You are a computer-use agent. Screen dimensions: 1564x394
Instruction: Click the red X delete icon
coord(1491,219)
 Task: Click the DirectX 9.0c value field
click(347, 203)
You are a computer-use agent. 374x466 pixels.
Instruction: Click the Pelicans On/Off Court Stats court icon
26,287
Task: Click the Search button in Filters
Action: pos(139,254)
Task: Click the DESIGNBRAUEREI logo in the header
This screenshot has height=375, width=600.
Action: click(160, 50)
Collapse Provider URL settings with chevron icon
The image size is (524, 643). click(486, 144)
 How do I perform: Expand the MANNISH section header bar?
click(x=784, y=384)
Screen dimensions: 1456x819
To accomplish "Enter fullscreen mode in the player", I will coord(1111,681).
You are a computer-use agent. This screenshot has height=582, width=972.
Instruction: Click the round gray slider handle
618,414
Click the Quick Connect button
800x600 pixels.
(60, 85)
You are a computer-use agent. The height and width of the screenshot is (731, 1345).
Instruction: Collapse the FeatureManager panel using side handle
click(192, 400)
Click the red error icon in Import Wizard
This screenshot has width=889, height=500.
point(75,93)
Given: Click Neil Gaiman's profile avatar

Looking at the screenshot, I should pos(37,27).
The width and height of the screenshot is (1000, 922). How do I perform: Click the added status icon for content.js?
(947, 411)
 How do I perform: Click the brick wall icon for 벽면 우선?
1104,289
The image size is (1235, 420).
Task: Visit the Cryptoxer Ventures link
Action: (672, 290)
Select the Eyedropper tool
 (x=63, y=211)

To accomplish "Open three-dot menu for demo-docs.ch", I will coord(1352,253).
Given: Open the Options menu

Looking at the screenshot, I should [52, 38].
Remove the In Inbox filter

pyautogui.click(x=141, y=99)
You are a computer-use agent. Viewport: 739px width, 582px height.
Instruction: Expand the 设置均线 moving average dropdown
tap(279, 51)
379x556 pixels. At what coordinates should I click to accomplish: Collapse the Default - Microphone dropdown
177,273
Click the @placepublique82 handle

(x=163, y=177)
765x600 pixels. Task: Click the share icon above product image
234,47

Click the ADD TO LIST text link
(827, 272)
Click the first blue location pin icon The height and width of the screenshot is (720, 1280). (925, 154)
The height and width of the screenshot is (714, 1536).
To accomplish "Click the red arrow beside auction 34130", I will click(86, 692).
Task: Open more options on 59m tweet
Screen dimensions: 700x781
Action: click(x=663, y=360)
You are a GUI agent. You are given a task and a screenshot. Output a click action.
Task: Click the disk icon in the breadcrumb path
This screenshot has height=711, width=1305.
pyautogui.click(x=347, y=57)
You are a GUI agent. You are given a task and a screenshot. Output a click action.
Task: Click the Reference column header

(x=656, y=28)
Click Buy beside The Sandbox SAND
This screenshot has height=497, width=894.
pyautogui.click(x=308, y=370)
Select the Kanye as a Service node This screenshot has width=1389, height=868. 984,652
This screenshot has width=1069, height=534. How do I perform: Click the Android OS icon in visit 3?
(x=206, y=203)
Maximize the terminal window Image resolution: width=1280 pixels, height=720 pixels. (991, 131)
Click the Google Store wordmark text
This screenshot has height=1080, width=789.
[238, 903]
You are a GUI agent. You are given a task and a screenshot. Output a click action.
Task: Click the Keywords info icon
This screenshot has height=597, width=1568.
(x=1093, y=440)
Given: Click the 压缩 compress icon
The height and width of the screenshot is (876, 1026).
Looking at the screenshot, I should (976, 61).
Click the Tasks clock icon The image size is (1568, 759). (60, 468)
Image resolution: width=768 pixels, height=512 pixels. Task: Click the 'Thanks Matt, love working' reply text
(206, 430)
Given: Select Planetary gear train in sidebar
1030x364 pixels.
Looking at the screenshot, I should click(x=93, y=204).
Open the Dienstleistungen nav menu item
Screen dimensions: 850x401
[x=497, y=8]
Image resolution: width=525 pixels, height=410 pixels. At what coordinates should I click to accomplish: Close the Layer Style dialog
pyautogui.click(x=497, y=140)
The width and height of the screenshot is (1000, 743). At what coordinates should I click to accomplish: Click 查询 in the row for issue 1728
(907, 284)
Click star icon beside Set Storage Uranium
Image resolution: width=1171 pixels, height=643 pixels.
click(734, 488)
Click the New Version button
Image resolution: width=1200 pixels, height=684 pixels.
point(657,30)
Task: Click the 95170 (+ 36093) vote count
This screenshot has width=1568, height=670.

AIM OF THE EXERCISE: Word for word, restate the lines running from the one containing "Click the New Version button" through the final line of the records above, and nothing besides.

SOLVED EXERCISE:
Click the New Version button
Image resolution: width=1200 pixels, height=684 pixels.
point(657,30)
Task: Click the 95170 (+ 36093) vote count
This screenshot has width=1568, height=670.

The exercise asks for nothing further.